(EXTRACT TO READ)
====

It’s a dirty business, this media criticism thing. You not only have to be willing to — you should pardon the expression — troll through some really nasty, crankish writing, but you also have to respond to the unreasonable with reason. I confess that on occasion I take the easy way out and just Google Bryan Fischer of American Family Radio, formerly of the American Family Association (AFA), pull out his latest wacko pronouncement, and presto: a column is born. Hell, a glance at his Wikipedia entry yields a comedy goldmine that requires no commentary on my part at all: “To avoid being classified as a hate group, the AFA has officially repudiated Fischer’s views on Muslims, Native Americans, Hispanics, African Americans, the Holocaust being caused by homosexuals, the outlawing of homosexuality, and that Hillary Clinton is a lesbian.”
But this week, I found myself genuinely disturbed by a surprisingly (if superficially) thoughtful, but in fact meretricious opinion piece by Darren Wilson on charismanews.com, which bills itself as “Breaking News. Spiritual Perspective.” Titled “Caitlyn Jenner and the Ironic Flaw of the Gay Agenda,” the article initially drew me in simply because I always enjoy anything involving the phantom “gay agenda.” (Mine looks something like this: “Thursday: 9 a.m. — gym; 10:30 a.m. — meet Satan at Starbucks; noon — grocery shopping; 2:30 p.m. — loiter at elementary school playground; 4:00 p.m. — watch “Ellen”; 7:30 p.m. — dinner; 10:00 p.m. — group sex with strangers; midnight — bedtime.”) I was curious to see what this particular opinionator thought our agenda was and what its ironic flaw would turn out to be. Much to my irritation, Darren Wilson got under my skin.

====

(TASKS)
1 - Answer these questions from the column, each in one line:
(a) Which radio outlet is Bryan Fischer with now?
(b) What tagline does charismanews.com use to describe itself?
(c) What is the title of Darren Wilson's opinion piece?
2 - According to the Wikipedia passage quoted in the column, the AFA officially repudiated some of Fischer's views. List each of those views.

====

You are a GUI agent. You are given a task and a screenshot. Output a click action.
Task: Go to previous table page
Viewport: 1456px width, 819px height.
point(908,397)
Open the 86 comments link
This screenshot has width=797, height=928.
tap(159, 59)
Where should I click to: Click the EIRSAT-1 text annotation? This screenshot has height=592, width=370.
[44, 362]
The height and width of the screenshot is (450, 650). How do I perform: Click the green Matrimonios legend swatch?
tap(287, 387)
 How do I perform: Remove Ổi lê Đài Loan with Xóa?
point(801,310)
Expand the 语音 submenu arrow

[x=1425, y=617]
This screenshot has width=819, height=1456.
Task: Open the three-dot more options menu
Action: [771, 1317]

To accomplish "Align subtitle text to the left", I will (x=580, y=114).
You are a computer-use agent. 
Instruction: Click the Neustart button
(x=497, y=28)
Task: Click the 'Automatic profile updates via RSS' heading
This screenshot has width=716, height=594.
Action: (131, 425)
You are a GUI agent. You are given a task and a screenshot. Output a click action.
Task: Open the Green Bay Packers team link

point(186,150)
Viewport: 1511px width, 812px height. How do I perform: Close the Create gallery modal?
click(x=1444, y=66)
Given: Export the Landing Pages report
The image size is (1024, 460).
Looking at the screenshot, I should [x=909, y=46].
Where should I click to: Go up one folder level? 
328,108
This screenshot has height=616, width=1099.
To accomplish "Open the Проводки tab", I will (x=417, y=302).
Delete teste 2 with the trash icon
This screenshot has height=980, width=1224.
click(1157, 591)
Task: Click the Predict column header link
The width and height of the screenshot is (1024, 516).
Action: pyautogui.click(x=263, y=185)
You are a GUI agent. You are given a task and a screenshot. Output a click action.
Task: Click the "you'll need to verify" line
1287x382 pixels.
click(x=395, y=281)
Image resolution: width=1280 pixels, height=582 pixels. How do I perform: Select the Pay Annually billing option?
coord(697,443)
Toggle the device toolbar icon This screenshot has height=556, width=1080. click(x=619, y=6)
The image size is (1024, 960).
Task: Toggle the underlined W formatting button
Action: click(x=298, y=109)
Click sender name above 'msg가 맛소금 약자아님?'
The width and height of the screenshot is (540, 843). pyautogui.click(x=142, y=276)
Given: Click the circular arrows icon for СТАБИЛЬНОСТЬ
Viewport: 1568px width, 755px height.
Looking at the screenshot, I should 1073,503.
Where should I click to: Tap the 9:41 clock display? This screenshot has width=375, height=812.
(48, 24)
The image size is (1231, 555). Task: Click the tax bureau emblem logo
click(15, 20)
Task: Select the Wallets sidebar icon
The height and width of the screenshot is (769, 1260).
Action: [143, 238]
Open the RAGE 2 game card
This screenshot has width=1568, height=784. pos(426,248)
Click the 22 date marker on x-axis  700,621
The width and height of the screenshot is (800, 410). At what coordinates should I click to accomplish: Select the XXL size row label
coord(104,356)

====

(FULL SOLUTIONS)
1 -
(a) American Family Radio
(b) "Breaking News. Spiritual Perspective."
(c) "Caitlyn Jenner and the Ironic Flaw of the Gay Agenda"

2 -
- His views on Muslims
- His views on Native Americans
- His views on Hispanics
- His views on African Americans
- The Holocaust being caused by homosexuals
- The outlawing of homosexuality
- That Hillary Clinton is a lesbian